TASK DIRECTIONS: Starting at the row that contains "Where should I click to: Check" and continuing through the last row, write those rows out again with "computer-use agent" changed to "desktop agent" wherever it occurs and nothing else altered.

RECORDS FOR THE TASK:
● ● ● ●

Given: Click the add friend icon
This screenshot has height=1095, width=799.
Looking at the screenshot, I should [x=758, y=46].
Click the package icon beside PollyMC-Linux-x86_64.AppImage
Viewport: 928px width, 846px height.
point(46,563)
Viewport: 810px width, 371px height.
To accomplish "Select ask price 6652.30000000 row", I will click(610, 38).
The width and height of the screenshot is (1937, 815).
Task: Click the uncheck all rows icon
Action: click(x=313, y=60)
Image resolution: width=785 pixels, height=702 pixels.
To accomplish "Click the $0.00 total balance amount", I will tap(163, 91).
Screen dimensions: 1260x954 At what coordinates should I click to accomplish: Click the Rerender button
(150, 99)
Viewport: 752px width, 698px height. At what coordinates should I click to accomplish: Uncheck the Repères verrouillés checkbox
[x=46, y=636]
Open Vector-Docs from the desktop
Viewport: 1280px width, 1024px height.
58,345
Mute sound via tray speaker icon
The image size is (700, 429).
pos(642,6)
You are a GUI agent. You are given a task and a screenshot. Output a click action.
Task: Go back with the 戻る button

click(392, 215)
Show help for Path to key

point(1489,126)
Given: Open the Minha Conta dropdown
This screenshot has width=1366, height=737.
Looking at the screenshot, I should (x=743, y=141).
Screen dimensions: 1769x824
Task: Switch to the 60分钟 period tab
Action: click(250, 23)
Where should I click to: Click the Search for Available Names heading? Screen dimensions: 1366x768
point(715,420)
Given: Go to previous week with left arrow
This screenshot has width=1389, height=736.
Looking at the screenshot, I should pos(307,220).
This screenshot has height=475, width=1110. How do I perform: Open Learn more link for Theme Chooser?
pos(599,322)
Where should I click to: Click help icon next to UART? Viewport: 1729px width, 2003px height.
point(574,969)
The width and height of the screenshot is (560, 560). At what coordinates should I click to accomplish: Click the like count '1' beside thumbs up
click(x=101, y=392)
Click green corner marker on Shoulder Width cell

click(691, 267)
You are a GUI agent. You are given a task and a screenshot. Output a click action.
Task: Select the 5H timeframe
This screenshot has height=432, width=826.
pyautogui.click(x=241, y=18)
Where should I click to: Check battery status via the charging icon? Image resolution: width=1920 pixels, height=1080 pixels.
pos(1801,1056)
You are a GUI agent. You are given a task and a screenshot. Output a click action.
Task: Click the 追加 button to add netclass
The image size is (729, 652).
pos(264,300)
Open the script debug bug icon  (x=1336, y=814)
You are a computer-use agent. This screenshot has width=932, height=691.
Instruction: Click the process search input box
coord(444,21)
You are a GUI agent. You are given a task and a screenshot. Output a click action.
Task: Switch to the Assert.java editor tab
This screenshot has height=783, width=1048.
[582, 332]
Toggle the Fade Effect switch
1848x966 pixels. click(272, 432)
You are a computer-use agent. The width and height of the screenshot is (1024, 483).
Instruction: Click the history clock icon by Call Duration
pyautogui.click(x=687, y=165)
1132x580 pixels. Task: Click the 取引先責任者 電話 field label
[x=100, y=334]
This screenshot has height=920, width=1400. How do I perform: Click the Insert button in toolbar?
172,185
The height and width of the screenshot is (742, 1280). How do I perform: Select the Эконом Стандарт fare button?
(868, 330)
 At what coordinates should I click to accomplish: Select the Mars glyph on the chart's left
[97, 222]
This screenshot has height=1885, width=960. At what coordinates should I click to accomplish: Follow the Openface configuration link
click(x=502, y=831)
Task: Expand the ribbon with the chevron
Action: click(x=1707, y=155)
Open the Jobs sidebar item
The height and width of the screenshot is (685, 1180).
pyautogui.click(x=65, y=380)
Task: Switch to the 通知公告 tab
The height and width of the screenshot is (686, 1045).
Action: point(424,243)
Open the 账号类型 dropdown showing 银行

● ● ● ●

THE ANSWER:
Where should I click to: Check battery status via the charging icon? Image resolution: width=1920 pixels, height=1080 pixels.
pos(1801,1056)
You are a GUI agent. You are given a task and a screenshot. Output a click action.
Task: Click the 追加 button to add netclass
The image size is (729, 652).
pos(264,300)
Open the script debug bug icon  (x=1336, y=814)
You are a desktop agent. This screenshot has width=932, height=691.
Instruction: Click the process search input box
coord(444,21)
You are a GUI agent. You are given a task and a screenshot. Output a click action.
Task: Switch to the Assert.java editor tab
This screenshot has height=783, width=1048.
[582, 332]
Toggle the Fade Effect switch
1848x966 pixels. click(272, 432)
You are a desktop agent. The width and height of the screenshot is (1024, 483).
Instruction: Click the history clock icon by Call Duration
pyautogui.click(x=687, y=165)
1132x580 pixels. Task: Click the 取引先責任者 電話 field label
[x=100, y=334]
This screenshot has height=920, width=1400. How do I perform: Click the Insert button in toolbar?
172,185
The height and width of the screenshot is (742, 1280). How do I perform: Select the Эконом Стандарт fare button?
(868, 330)
 At what coordinates should I click to accomplish: Select the Mars glyph on the chart's left
[97, 222]
This screenshot has height=1885, width=960. At what coordinates should I click to accomplish: Follow the Openface configuration link
click(x=502, y=831)
Task: Expand the ribbon with the chevron
Action: click(x=1707, y=155)
Open the Jobs sidebar item
The height and width of the screenshot is (685, 1180).
pyautogui.click(x=65, y=380)
Task: Switch to the 通知公告 tab
The height and width of the screenshot is (686, 1045).
Action: point(424,243)
Open the 账号类型 dropdown showing 银行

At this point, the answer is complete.